La CSN svolge un ruolo estremamente importante per la vigilanza in materia nucleare. È l'unica commissione che può dare un secondo parere sulle questioni rilevanti per la sicurezza. Nel suo rapporto d'attività 2010, la CSN ha constatato che non dispone di molto tempo per discutere le questioni fondamentali della sicurezza nucleare, il cui esame è il suo compito principale. A suo parere, non vi è nessuna modifica in vista. La CSN constata anche che le indennità non soddisfano le richieste dei suoi membri.
La CSN necessita di:
- salari adeguati al lavoro dei suoi membri;
- più personale per la segreteria;
- più collaboratori scientifici;
- riunioni più frequenti.
Antrag des Bundesrates
Il Consiglio federale propone di respingere la mozione.

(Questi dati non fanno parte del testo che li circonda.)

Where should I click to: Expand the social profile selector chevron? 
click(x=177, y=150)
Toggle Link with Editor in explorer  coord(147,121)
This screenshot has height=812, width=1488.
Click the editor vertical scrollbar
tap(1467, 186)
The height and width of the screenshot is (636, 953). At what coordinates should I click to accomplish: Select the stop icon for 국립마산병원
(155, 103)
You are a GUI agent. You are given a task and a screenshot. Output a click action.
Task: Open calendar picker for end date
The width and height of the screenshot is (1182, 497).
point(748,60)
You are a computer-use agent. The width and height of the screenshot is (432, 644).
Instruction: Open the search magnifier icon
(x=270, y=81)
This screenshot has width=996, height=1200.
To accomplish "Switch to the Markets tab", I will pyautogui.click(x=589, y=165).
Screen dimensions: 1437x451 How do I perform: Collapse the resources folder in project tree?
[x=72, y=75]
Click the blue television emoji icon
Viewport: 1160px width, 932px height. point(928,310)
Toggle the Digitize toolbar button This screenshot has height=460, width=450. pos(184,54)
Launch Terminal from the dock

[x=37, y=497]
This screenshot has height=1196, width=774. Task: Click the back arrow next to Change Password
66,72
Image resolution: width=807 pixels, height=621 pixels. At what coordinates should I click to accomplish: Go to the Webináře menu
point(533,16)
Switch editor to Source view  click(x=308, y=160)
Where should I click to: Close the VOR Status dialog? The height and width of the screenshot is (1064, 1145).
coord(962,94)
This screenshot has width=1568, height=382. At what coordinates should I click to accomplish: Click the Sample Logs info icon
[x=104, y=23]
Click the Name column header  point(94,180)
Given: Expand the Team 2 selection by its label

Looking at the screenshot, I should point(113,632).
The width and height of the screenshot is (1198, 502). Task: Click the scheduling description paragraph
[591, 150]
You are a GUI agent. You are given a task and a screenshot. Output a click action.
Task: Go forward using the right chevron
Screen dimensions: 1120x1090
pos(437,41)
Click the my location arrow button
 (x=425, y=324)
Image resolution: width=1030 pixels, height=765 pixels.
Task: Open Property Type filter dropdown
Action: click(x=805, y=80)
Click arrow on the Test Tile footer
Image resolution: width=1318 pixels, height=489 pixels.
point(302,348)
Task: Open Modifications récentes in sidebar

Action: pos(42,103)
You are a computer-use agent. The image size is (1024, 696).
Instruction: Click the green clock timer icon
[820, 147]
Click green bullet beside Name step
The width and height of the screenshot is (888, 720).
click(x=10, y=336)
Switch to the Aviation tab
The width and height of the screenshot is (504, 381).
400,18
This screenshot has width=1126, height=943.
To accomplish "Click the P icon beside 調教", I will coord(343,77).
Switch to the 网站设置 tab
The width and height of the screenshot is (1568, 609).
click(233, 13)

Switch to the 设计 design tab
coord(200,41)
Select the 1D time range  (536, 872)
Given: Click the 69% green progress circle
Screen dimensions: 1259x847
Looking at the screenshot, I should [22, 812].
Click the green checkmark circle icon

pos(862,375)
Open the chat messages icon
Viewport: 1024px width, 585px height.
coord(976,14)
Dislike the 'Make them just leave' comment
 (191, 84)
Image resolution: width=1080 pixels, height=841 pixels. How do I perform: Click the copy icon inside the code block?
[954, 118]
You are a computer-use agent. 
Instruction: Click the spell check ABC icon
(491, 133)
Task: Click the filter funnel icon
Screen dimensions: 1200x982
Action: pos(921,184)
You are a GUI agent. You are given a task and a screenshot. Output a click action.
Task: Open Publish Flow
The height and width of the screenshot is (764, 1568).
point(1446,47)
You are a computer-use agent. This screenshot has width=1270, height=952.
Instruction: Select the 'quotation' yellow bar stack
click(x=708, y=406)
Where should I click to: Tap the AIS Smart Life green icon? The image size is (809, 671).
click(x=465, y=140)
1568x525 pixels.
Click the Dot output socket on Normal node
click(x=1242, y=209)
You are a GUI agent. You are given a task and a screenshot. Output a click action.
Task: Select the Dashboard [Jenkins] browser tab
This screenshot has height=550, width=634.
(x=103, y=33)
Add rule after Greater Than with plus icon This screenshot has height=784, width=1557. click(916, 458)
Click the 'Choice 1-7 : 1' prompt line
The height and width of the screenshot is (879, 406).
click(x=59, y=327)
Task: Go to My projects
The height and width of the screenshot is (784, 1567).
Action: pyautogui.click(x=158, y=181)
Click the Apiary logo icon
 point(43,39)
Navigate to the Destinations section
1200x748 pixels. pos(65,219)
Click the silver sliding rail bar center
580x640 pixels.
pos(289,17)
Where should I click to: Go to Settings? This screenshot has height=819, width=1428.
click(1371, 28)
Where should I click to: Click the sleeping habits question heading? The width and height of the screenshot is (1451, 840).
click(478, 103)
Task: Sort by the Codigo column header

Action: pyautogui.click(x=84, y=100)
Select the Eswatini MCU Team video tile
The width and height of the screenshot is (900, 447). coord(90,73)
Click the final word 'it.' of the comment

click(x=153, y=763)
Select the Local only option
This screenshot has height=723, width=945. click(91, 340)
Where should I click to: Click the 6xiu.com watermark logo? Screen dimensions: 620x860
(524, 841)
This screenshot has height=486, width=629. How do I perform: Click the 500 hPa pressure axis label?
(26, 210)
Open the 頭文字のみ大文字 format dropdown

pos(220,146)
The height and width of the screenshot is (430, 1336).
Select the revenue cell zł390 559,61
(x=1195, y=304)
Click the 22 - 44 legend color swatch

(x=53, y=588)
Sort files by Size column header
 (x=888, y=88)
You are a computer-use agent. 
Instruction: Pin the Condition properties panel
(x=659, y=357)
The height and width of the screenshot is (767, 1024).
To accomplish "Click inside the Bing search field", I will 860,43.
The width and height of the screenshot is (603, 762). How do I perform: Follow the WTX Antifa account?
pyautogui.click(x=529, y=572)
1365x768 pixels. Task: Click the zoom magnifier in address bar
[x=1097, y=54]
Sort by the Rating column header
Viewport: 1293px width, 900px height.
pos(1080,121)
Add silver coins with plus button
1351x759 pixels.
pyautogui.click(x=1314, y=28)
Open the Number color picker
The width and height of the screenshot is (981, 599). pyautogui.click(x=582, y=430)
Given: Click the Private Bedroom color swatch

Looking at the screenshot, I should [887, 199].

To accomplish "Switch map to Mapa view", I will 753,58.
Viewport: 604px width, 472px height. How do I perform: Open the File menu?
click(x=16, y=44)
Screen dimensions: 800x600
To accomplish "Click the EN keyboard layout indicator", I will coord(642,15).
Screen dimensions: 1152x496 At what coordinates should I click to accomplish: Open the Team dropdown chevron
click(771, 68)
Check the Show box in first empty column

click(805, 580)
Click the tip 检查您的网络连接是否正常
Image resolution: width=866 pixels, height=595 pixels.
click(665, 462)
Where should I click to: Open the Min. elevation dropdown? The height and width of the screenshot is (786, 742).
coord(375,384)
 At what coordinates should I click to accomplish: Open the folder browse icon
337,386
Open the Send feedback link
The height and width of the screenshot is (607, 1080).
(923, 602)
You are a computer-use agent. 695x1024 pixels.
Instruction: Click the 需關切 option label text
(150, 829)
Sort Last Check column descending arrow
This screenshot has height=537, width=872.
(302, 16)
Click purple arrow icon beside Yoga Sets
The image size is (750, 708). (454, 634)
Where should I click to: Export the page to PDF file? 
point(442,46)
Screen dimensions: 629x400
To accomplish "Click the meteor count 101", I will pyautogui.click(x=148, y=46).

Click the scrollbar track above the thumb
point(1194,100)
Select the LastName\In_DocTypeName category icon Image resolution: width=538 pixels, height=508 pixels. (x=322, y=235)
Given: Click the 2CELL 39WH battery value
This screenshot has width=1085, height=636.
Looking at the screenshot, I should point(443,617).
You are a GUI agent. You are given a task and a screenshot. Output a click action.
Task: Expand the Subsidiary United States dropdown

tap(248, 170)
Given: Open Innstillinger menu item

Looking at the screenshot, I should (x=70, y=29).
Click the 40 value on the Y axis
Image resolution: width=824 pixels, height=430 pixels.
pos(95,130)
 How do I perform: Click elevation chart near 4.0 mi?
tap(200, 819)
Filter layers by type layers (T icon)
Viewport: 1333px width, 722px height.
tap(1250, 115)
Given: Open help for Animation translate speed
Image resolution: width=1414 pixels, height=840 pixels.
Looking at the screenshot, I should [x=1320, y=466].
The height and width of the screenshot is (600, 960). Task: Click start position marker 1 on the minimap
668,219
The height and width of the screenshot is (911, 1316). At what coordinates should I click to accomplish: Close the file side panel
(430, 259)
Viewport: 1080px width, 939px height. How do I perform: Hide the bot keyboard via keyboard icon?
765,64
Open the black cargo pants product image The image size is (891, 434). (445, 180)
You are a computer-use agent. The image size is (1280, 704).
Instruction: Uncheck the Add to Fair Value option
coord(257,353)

Stellungnahme des Bundesrates
La CSN è una commissione parlamentare ai sensi dell'articolo 8a e segg. dell'ordinanza del 25 novembre 1998 sull'organizzazione del Governo e dell'Amministrazione(OLOGA, RS 172.010.1) che, tra le altre cose, disciplina anche l'indennizzo dei membri della CSN. Per il Consiglio federale è importante che tale Commissione abbia una composizione variata e possa contare anche su professionisti indipendenti e autonomi.
Il Consiglio federale riconosce il ruolo decisivo della CSN per quanto concerne la vigilanza sulle centrali nucleari ed è consapevole che i suoi membri, soprattutto in quest'ultimo periodo, hanno avuto un notevole carico di lavoro. Il DATEC effettuerà un esame approfondito relativo agli indennizzi dei membri della Commissione e alla necessità di personale della stessa.
Il Consiglio federale propone di respingere la mozione.